A concern is that these exclusions from the PES represent key enumeration problem areas. However, this concern needs to be balanced by the relatively small population involved and that often these areas and dwellings would require the same enumeration contacts and procedures in the PES as used in the census, thus compromising the independent nature of the PES. NPDs were excluded from the PES because of the problems involved in enumerating the mobile population found in many NPDs. However, some people in NPDs on census night were selected in the PES by virtue of them residing in or visiting a private dwelling included in the PES sample.


In both Australia and New Zealand, the 1996 PES adopted the sample design and infrastructure of existing population surveys. The Australian PES used a multi-stage stratified area sample from the ABS Labour Force Survey (LFS) parallel sample frame. The first stage involved a random selection of about 4,600 primary sampling units (PSUs) from an Australian total of about 26,000 PSUs. A PSU has an average size of 250 dwellings. These PSUs had been stratified into 460 groups on the basis of State and urban/rural distinction. In most areas, sample selection involved the selection of PSUs, followed by smaller blocks within selected PSUs, and dwellings within selected blocks.

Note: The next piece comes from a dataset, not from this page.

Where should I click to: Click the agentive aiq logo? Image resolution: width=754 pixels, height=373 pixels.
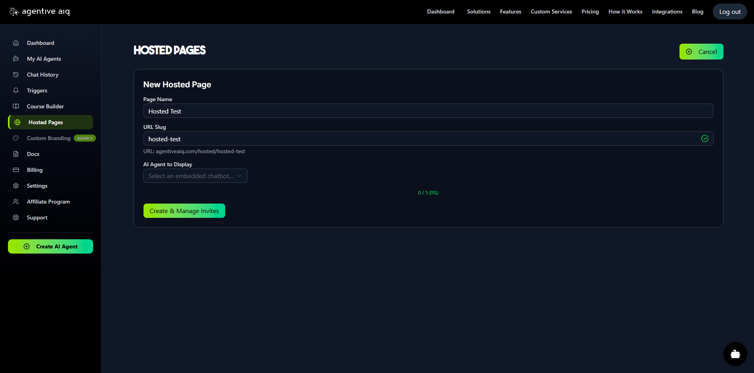point(40,12)
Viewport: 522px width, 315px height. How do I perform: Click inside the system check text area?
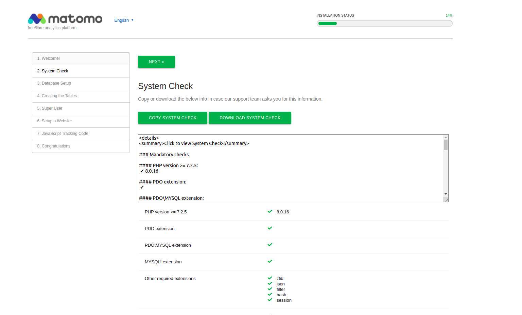tap(272, 167)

The sampling fraction varied between States and Territories (ranging from 2 in 75 in Northern Territory to 1 in 277 in New South Wales), to facilitate separate undercount estimates for each State and Territory. A double cluster sample was selected for the Northern Territory to overcome the inherent difficulties imposed by the small size and mobility of its population. In total, the 1996 PES sample contained about 37,000 private dwellings (0.5% of total private dwellings in Australia).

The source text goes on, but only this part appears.